(Input material Opens)

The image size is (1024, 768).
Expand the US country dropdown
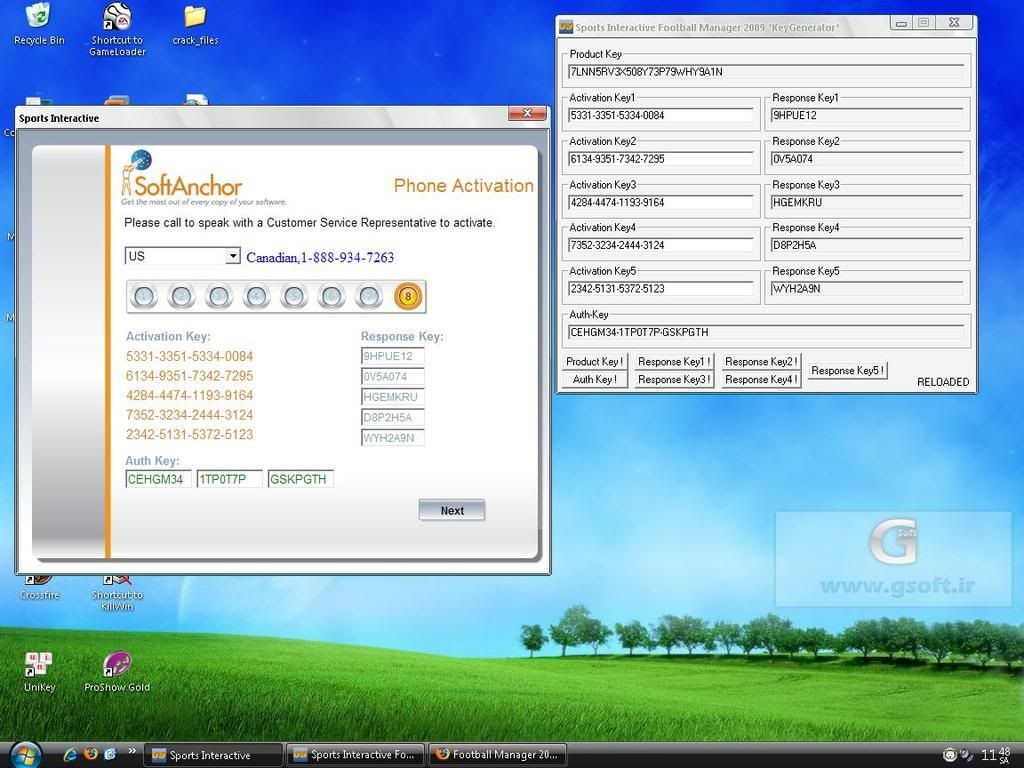(x=233, y=257)

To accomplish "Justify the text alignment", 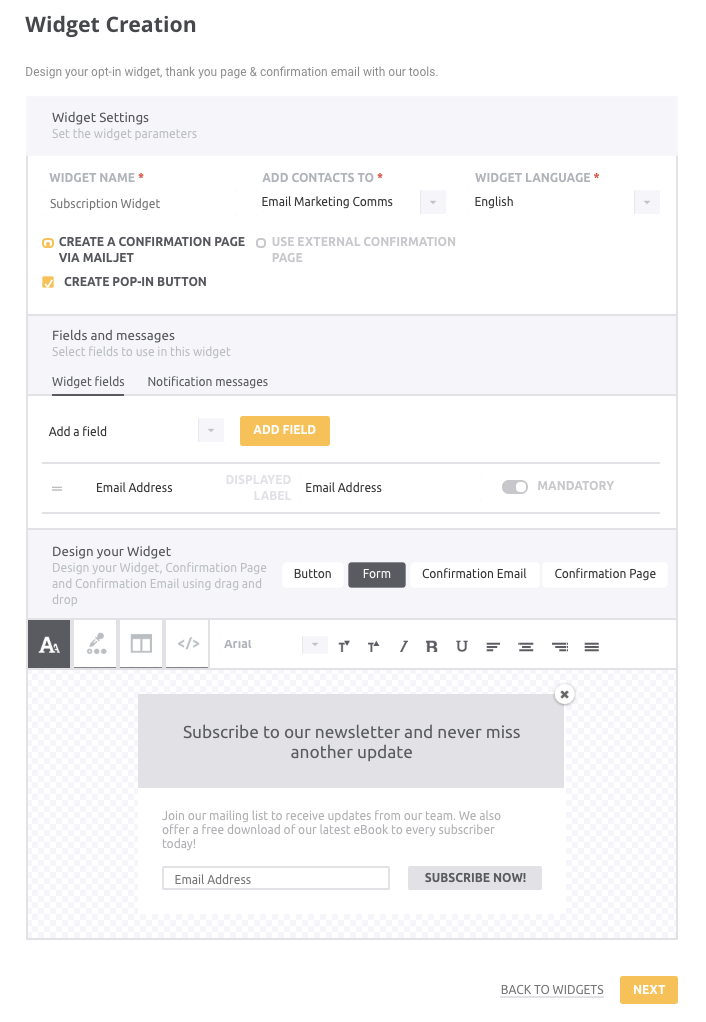I will [591, 647].
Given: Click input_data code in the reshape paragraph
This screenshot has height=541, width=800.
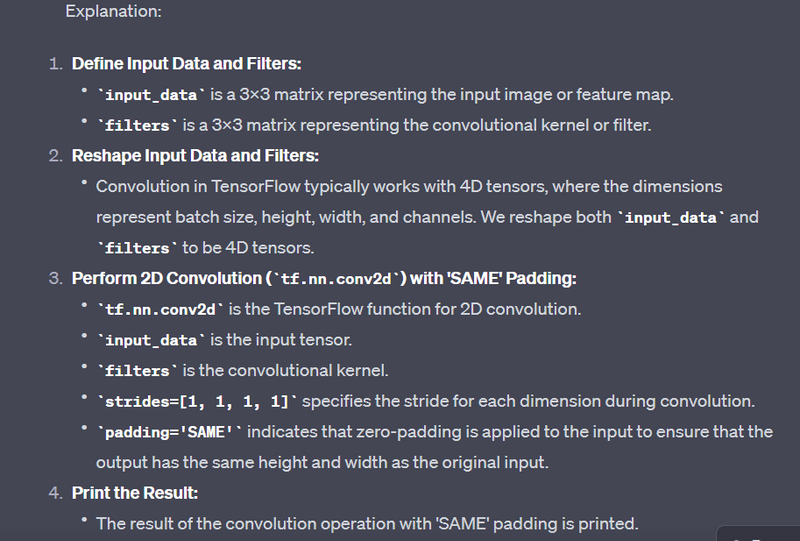Looking at the screenshot, I should (671, 217).
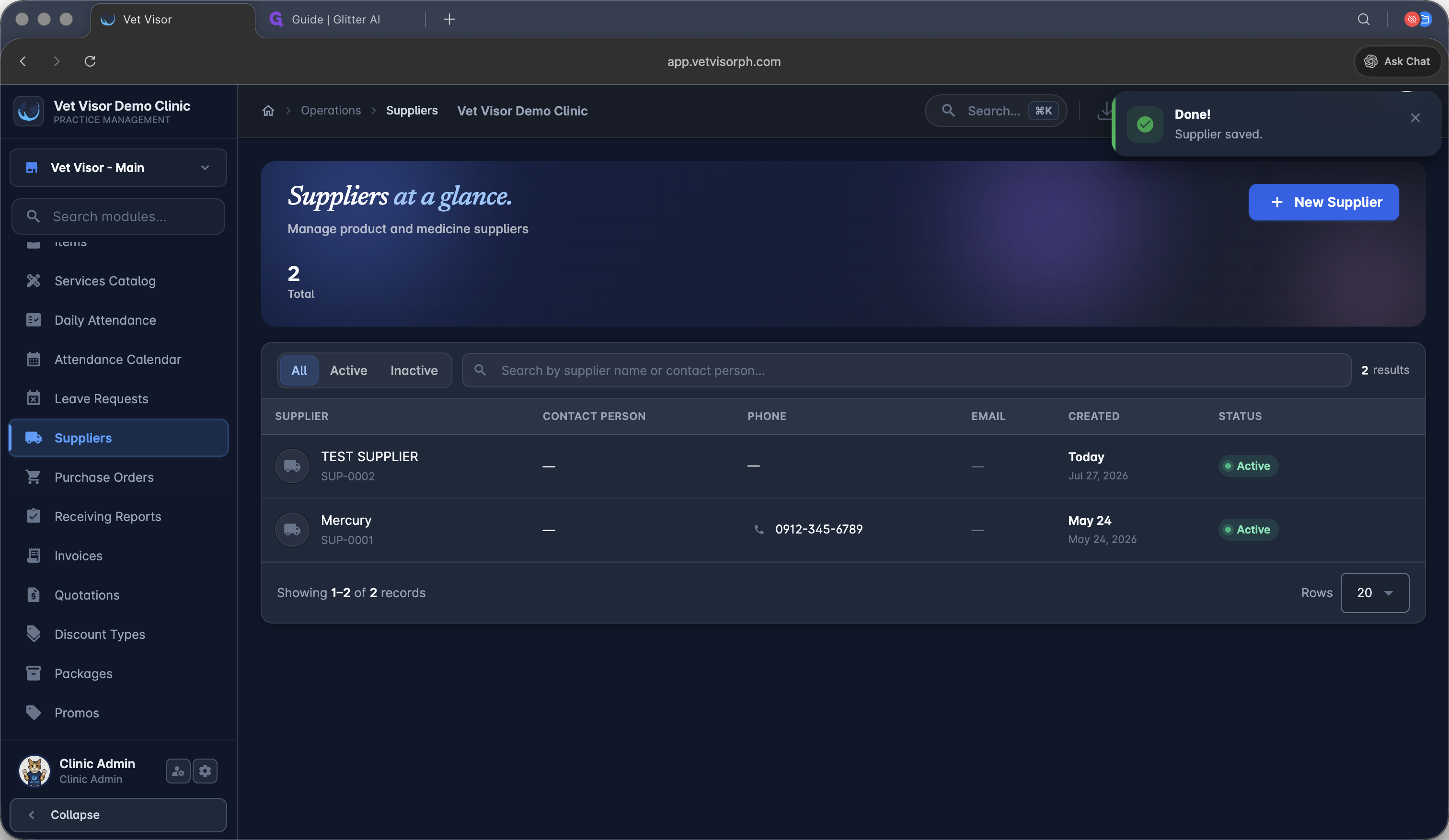Expand the Vet Visor - Main branch selector
Image resolution: width=1449 pixels, height=840 pixels.
point(118,167)
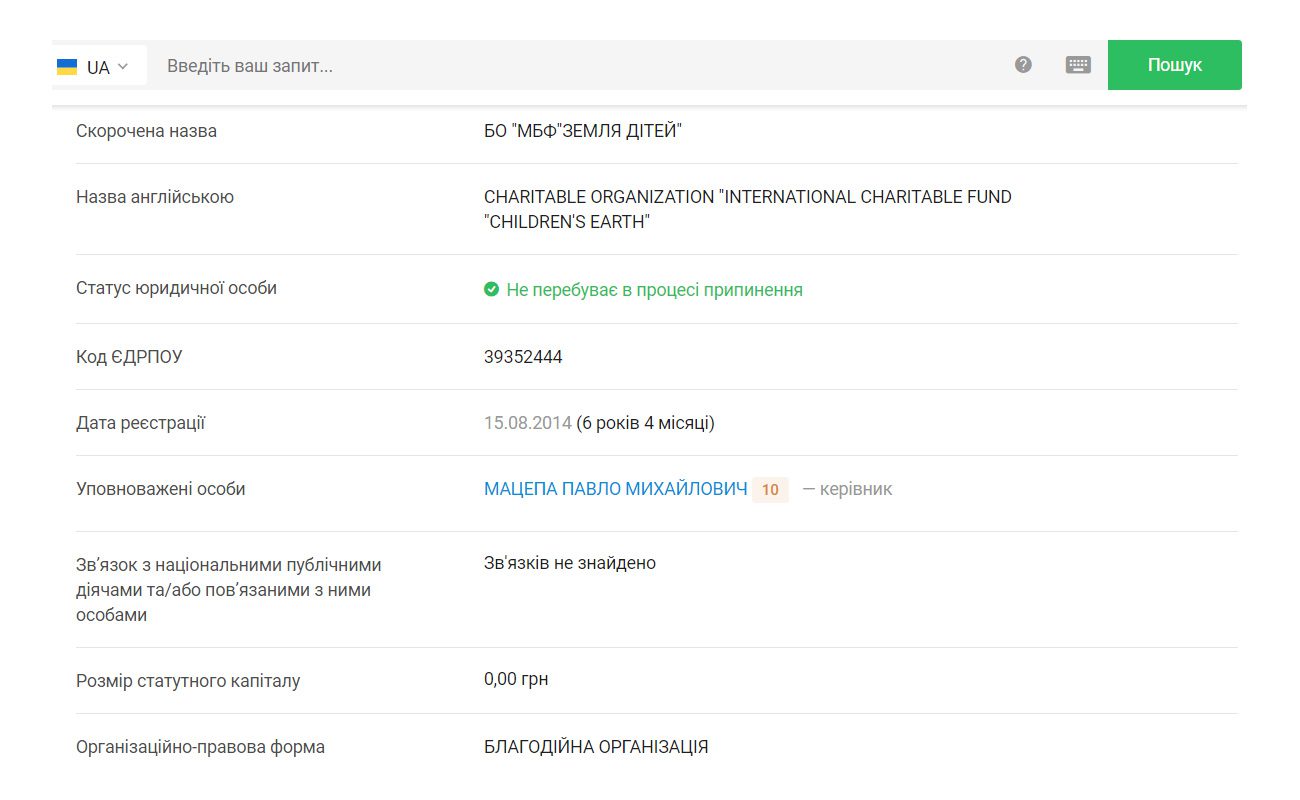This screenshot has width=1300, height=800.
Task: Click the керівник role label
Action: (x=847, y=489)
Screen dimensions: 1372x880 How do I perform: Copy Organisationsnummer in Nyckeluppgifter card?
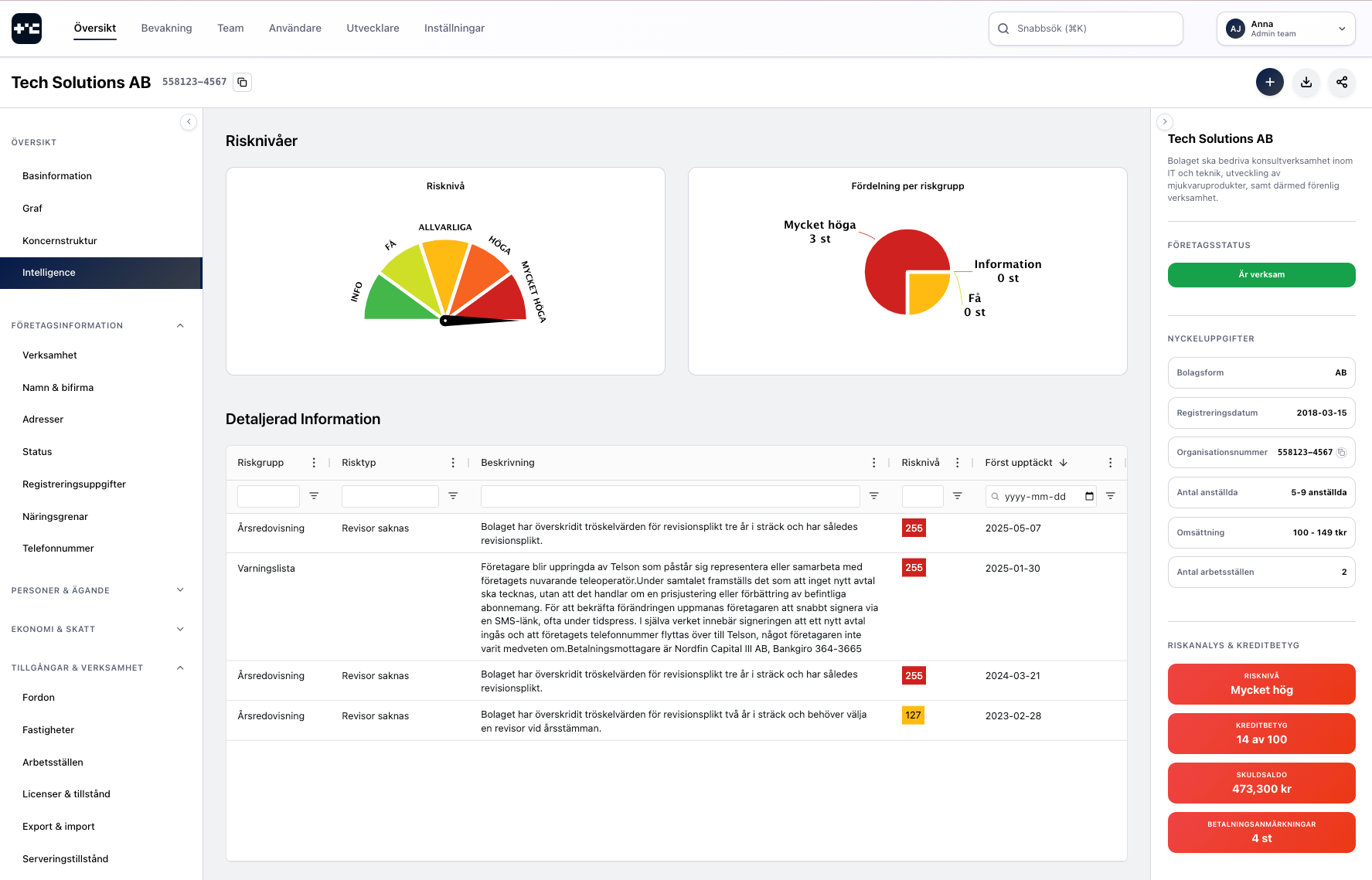point(1342,453)
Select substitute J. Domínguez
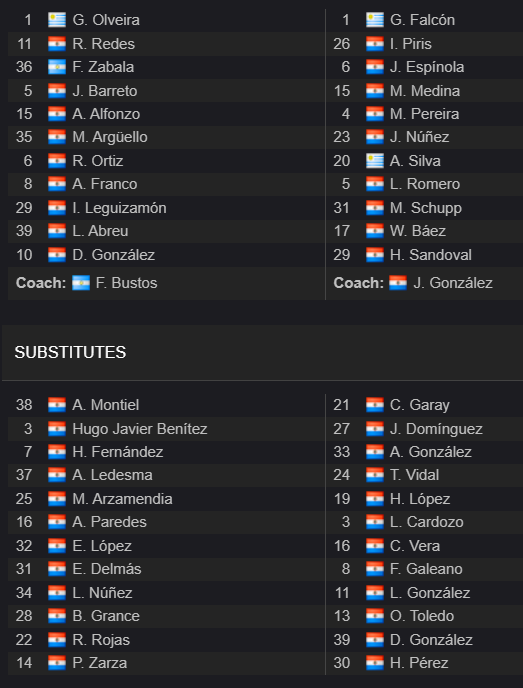523x688 pixels. [x=436, y=429]
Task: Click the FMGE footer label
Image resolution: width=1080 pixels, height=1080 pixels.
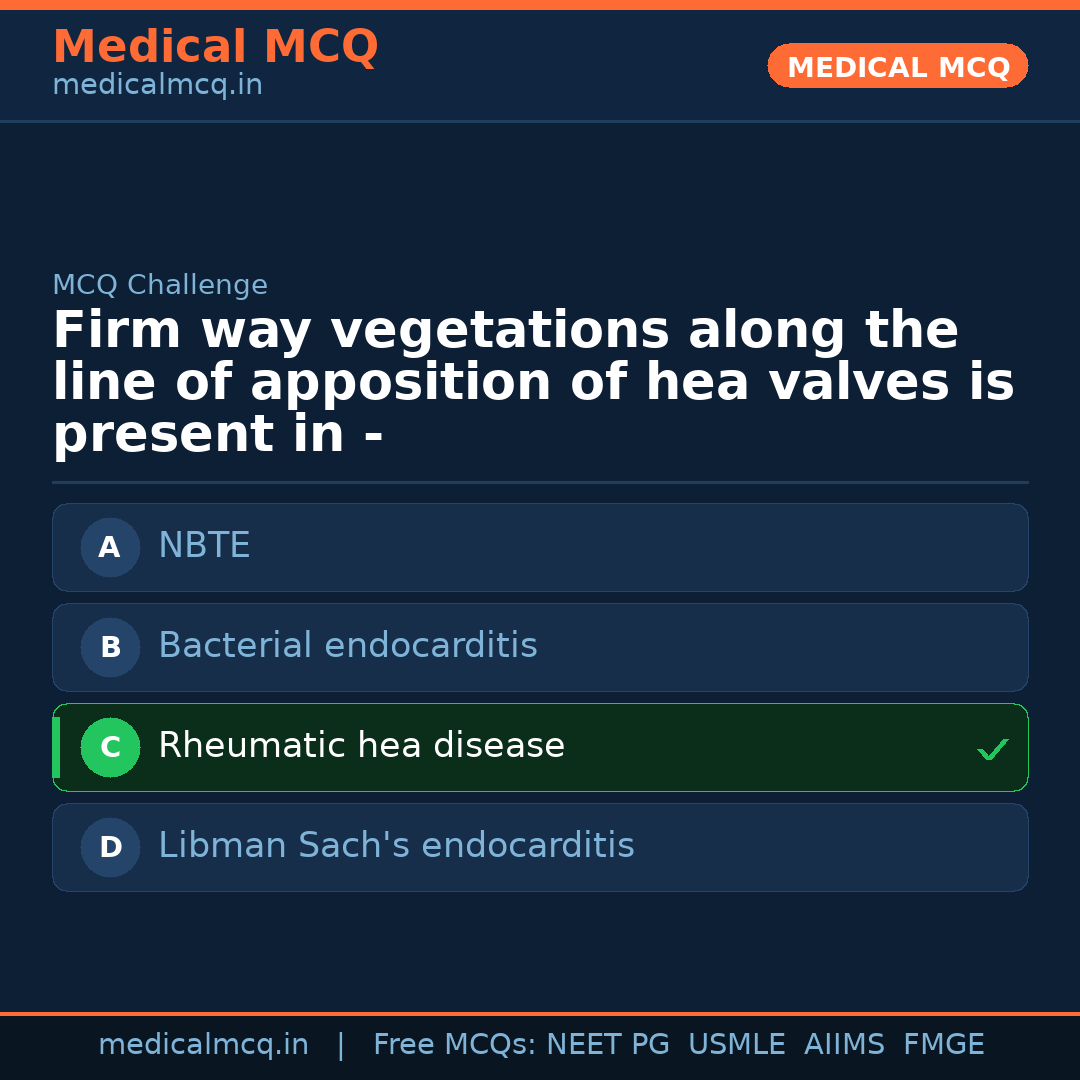Action: [x=944, y=1045]
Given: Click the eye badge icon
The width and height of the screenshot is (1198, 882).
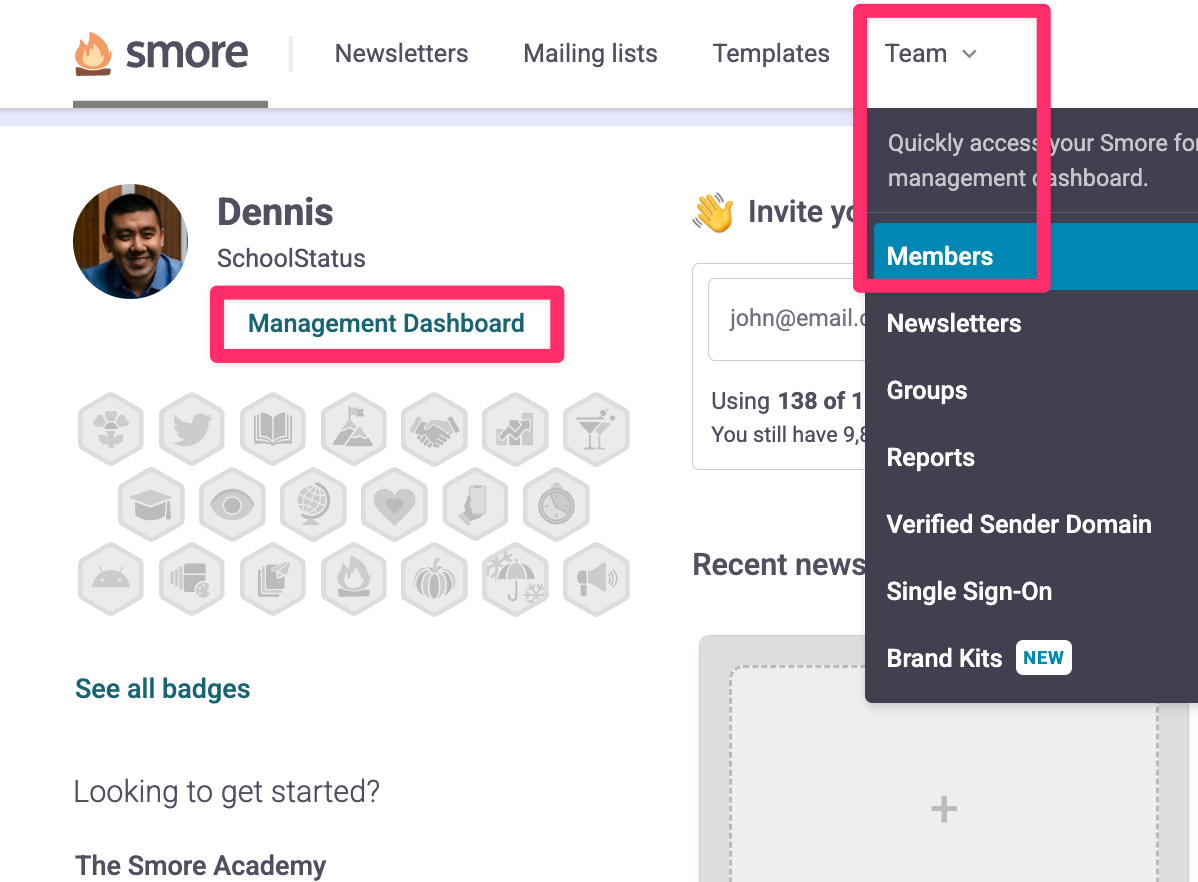Looking at the screenshot, I should [x=232, y=505].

(Input material Closes)

— Problem to solve —
Every line of the entries that includes "Given" must be copied into the answer.

— Result for this task —
Given: Click input_data code in the reshape paragraph
Given: Click the eye badge icon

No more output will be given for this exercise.